The Medicare Doc Fix Will Never Get Fixed Like This

Earlier this month, the Congressional Budget Office (CBO) scored the cost of a Republican-led bill to permanently “fix” the Medicare fee schedule for physicians. The cost to taxpayers? $175 billion over ten years. To put that in perspective, according to the Congressional Budget Office’s bishopx-largeMay 2013 budget outlook, the ObamaCare’s effect on health spending is that it will cost $1.8 trillion over ten years. So, this so-called permanent doc fix would cost almost one tenth the entire cost of ObamaCare.

How can anyone possibly call that a “fix?

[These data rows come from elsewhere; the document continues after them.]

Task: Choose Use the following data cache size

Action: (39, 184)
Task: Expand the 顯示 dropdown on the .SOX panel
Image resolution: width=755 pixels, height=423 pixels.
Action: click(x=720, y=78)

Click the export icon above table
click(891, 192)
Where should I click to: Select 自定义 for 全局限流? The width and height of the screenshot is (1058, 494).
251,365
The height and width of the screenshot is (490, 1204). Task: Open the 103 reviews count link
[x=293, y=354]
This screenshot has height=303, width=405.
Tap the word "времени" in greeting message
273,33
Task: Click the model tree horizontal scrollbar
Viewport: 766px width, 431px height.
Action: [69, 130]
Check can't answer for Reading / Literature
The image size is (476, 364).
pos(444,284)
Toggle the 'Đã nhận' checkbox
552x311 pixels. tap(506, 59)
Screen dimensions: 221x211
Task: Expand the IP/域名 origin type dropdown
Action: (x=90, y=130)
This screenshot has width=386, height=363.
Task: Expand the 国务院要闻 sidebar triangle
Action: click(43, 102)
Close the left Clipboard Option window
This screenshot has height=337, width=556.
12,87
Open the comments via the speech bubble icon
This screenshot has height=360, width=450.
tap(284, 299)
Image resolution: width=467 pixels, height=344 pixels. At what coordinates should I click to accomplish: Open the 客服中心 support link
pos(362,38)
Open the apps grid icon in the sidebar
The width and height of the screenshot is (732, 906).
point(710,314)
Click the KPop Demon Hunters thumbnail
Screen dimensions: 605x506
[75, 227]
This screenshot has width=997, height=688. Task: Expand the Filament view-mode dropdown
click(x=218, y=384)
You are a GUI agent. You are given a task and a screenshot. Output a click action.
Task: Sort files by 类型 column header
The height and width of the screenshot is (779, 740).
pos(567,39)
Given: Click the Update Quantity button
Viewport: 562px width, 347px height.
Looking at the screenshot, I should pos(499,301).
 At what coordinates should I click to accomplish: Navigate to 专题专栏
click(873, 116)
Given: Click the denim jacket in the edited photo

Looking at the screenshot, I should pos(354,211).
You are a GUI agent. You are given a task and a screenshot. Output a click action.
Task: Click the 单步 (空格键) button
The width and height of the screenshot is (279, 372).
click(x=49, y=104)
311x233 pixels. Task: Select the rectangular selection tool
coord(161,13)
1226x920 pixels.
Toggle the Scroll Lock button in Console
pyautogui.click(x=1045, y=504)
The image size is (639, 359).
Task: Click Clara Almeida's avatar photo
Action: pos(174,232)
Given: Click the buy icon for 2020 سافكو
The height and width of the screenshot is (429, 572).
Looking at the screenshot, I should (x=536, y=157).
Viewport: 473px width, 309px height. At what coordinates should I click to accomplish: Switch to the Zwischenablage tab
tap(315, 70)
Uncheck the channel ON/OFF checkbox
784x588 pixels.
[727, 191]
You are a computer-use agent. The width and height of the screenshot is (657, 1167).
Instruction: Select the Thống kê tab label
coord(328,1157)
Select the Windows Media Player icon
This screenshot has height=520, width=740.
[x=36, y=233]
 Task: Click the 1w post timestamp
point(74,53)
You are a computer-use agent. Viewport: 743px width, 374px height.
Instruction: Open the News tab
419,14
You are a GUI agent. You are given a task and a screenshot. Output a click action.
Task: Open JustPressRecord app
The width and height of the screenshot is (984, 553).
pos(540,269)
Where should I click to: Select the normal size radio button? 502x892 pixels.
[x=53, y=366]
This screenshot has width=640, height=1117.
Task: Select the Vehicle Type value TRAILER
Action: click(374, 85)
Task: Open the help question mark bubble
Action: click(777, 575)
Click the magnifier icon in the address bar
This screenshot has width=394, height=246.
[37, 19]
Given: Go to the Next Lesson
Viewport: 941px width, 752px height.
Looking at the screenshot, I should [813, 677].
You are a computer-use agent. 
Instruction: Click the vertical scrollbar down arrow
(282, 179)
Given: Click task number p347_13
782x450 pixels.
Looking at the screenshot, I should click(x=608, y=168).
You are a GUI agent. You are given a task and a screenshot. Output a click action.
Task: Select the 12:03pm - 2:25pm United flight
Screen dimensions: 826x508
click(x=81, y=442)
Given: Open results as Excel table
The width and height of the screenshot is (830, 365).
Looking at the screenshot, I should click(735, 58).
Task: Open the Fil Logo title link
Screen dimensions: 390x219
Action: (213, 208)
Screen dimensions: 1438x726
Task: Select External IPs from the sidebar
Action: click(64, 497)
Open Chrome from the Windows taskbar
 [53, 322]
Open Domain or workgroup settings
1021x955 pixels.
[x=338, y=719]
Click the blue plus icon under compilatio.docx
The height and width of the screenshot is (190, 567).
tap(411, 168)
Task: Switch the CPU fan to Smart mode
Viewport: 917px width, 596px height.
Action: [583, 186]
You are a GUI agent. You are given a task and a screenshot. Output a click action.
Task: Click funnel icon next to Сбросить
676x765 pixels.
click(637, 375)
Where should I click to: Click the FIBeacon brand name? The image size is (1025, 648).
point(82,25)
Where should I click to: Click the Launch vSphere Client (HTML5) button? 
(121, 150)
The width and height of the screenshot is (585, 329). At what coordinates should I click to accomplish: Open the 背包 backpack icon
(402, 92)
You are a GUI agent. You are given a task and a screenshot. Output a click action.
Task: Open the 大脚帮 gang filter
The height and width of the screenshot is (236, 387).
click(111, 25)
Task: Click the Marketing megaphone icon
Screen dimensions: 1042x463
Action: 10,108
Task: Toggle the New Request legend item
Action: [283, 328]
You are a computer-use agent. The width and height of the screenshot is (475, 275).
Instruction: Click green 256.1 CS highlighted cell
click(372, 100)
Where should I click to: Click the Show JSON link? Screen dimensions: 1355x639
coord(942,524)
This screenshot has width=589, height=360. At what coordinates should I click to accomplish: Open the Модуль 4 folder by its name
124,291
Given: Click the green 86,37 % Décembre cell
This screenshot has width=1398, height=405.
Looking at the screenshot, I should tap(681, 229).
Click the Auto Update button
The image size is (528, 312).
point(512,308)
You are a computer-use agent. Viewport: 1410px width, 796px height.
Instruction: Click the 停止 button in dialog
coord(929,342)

This blog has addressed the doc fix before. To recap: Medicare pays most doctors fee for service. However, the fees are drawn out of an aggregate spending estimate that is supposed to increase annually by the Sustainable Growth Rate (SGR). For many years now, the SGR has not kept pace with physicians’ practice costs. So, at least once (and usually two or three times) a year Congress has to pass a short term “fix” that blows the cap off the SGR, restoring physicians’ fees. Without another “fix”, physicians’ fees will drop by 24 percent on January 1.

Congress has never seriously entertained a permanent fix, and the CBO score of H.R. 2810 tells us why. Although Republican-led, the bill also has some Democratic co-sponsors. It carries all the fingerprints of physicians’ lobbyists who simply want fees raised to whatever they think they need, without any concern for the taxpayer.

First, the bill would simply increase the fee schedule by 0.5 percent annually, from 2014 through 2018. How the sponsors arrived at 0.5 percent is unexplained. Undoubtedly, it reflects many hours of representation by physicians’ lobbyists claiming that this is the minimum they need to survive. Starting in 2019, a newly contrived Quality Update Incentive Program (QUIP) or an Alternative Payment Model (APM) would be added to the fee-schedule updates.

Besides bringing us two questionable new acronyms, these two payment methods are far enough in the future to give physicians’ lobbyists enough time to figure out how ensure maximum profitability from them. Most importantly, the QUIP would be the default. The QUIP would give bonuses to physicians who perform above a quality threshold, and claw back payments from physicians who perform below a quality threshold. These quality thresholds are not yet defined. So, the physicians’ lobbyists have five years to define thresholds to ensure that almost all physicians surpass them.

The APMs potentially entail more risk-bearing by physicians, but APMs will not be adopted until the gamut of pilot programs designed to figure them out have run their course. We can safely anticipate that no physician will voluntarily choose to be paid through an APM if the QUIP is likely to pay all physicians as if they were above average.

Even worse, the legislation would add more billing codes to the already overly complex system. These codes would be for services like case management to co-ordinate care, which are virtually impossible for a Medicare contractor to observe properly. More billing codes do not lead to better coordinated care. Only a system that would allow physicians to bundle and re-bundle their services within a budget constraint would do that.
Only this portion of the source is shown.